The first mayor of Kansas City was William Samuel Gregory (b. Aug. 4, 1825, d. Aug. 11, 1887). Mayor Gregory began his term on April 18, 1853, a month after Kansas City was incorporated. He defeated Dr. Benoist Troost by nine votes. At that time, there were only 63 citizens voting. However, he only served for less than a year because it was learned that he lived outside of the city limits. His term was completed by a democrat, Dr. Johnston Lykins.
Gregory was born in Shelby County, Kentucky on August 4, 1825, when he was orphaned as an infant. He and his wife, Eliza Ann Wade, relocated to Jackson County, Missouri in 1844 when he was only 19. They resided on a farm that was near the small growing town. Gregory and his brother, James A. Gregory, owned and operated a mercantile business in the levy (East Bottoms). Along with other people settling in, Gregory decided to petition to incorporate what would become the Town of Kansas.
With his grocery business expanding with a store opening near the border of Kansas and Missouri, he purchased the land we know of as subdivisions, Timber Trace and Blue Hills.
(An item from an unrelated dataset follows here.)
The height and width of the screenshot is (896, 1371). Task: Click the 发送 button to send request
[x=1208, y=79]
The land was later sold to his father-in-law in 1851.
Gregory lost his wife to cholera and she is buried in Union Cemetery. They had two children together. Gregory would later marry her sister, Mary. He would continue to be instrumental in developing the town by helping to create the city charter and develop laws. He would see the City of Kansas receive its new name in 1853. Gregory belonged to the Whig party and ran for mayor getting the best of 63 votes. As stated above, Gregory could not complete his term because he was serving illegally, which afforded Johnston Lykins to finish out the term. The boundaries of Kansas City included in the city charter would be the deciding factor of Gregory not being able to serve as mayor. His farm was outside the city limits. He did resign upon the news of this development being spread.
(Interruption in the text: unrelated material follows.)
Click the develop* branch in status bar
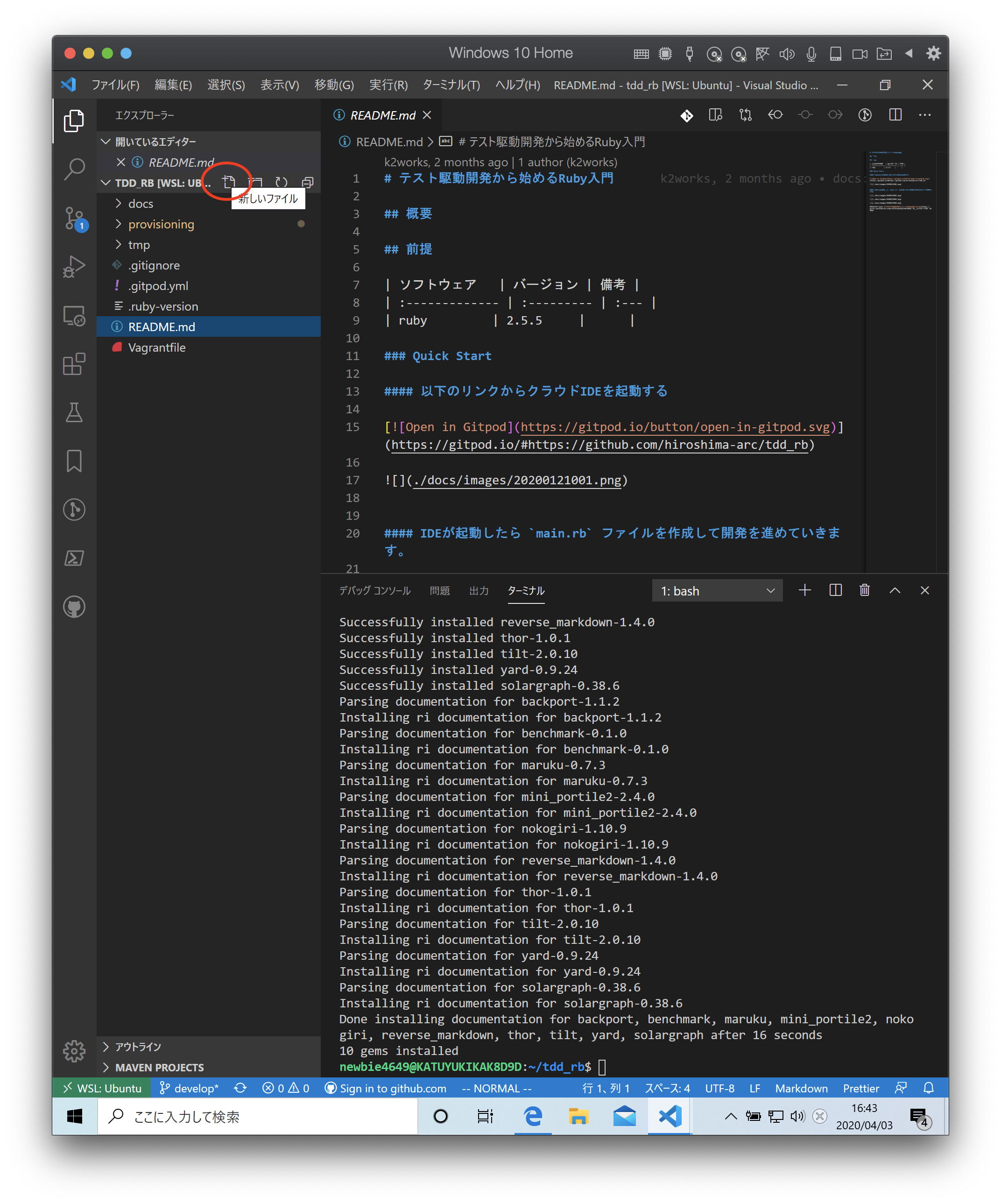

During the Civil War and all the turmoil going on in Kansas City, he moved to St. Louis (he was a southern sympathizer). In 1867, he moved back to Kansas City with his Gregory and Co., which became a profitable wholesale grocery business with the help of his sons. Gregory built a new store in 1879 at 3rd and Main Streets.
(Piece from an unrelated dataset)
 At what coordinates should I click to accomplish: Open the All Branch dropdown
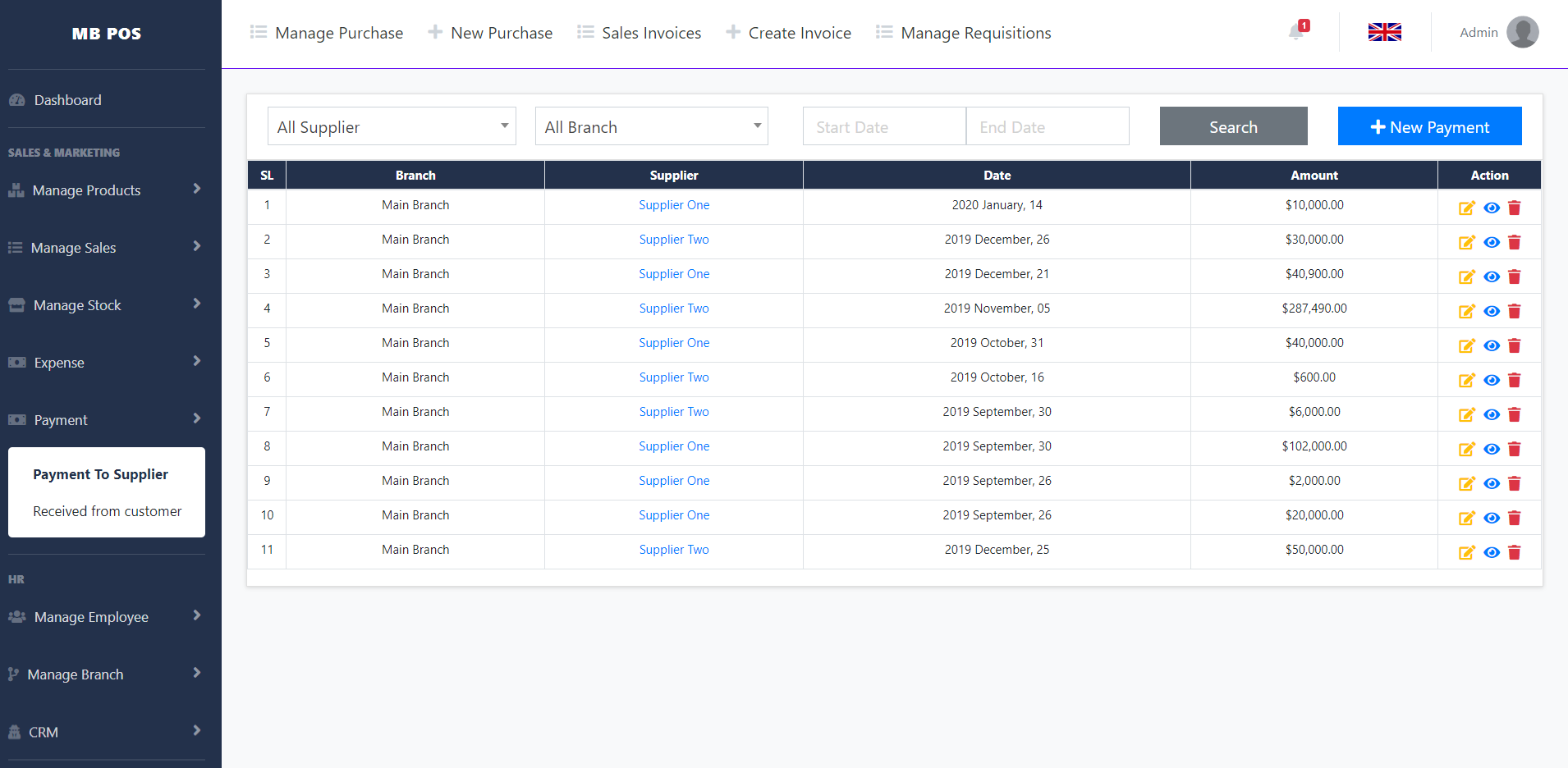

By the 1870s, Gregory allegedly suffered from a condition known as dyspepsia which effects are similar to that of an ulcer. On the advice of doctors, he went to Manitou Springs, Colorado in 1887 to start over and improve his health. It wasn't a solution though and he wanted to return to Kansas City. In this same year, Gregory passed away from kidney failure. He was only 62 and is buried in Elmwood Cemetery where people are buried by occupation.
Gregory's legacy continued with the help of his sons running the grocery store at 3rd and Main Streets. By 1889, the business became very lucrative. His son, Robert Lee Gregory, bought a controlling interest in 1890.
Allegedly, in 1930, the subject of no street being named after the city's first mayor was brought up. A resolution was adopted by the Park Board to rename 71st Street as Gregory Boulevard in honor of William S. Gregory. Although he didn't get to fulfill his term as mayor, he helped to father Kansas City.